The Third Coincidence

Porn is a four-letter word.

Like other four-letter words, it gets used in regrettable fits.
No one says pornography anymore.

Porn is the internet’s darkest magic.

It is everywhere and nowhere all at once. It is the thing everyone views, but no one talks about. I’m tired of staying quiet on the subject.

I wrote a post called “Porn” a year ago. When the last school year started, I took it down, not wanting to draw my name into any unintended controversy.

When I wrote it, I accurately predicted something: “The title of this post just amped up my visibility on the web by 175,000 percent.” Since then, and in spite of the fact that my blog post on porn is no longer live, more people have found me through searching “mundane porn” than any other key term. Those who searched for that and clicked on the miracle of the mundane’s link must have been wildly disappointed. Most people don’t search the internet for miracles.

I’m bringing the p-word back because it has something to do with the third story of coincidence I am about to relay.

I had to make restraint of porn viewing a part of my recovery.
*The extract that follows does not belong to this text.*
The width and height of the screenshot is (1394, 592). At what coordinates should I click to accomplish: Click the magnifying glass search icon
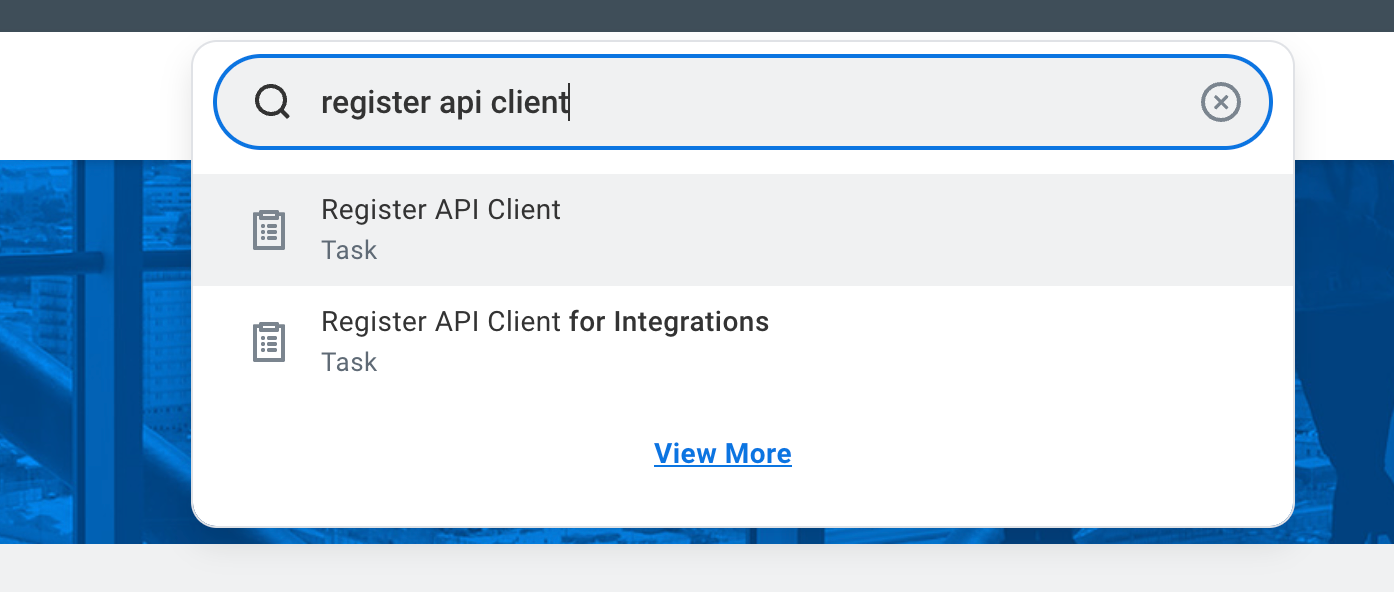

I’ve found that refraining from viewing it improves my energy, my serenity, my thought processes, my writing. In fact, every aspect of my life improves when I choose not to watch it. This has been true in my experience. I understand experiences vary. For me, porn is a false sense of control in area of life, lust, that, along with anger, tops my list of character defects.

What makes porn a difficult thing to work on is how inappropriate the subject is to bring up. I argue there is nothing in the modern human experience that is at once more acceptable and taboo than porn. But, in the words of my friend Damien, “You blog about what you want to. It’s your blog.” So that’s what I’m doing—dropping two four-letter words in a sentence: fuck it, let’s talk about porn.

What does any of this have to do with coincidences? To me, everything.


Were it not for a coincidence in early recovery, I would not be here writing about sex and porn and other topics affecting my sobriety and quality of life—I would have never discovered the miracle of the mundane.

When I left rehab to go out into the world on my own, I had two things on my mind: finding a job and dating a woman.

What made my obsession over money and sex difficult was the advice from counselors and peers alike that the two reasons why people relapse in early recovery always stem from money and sex.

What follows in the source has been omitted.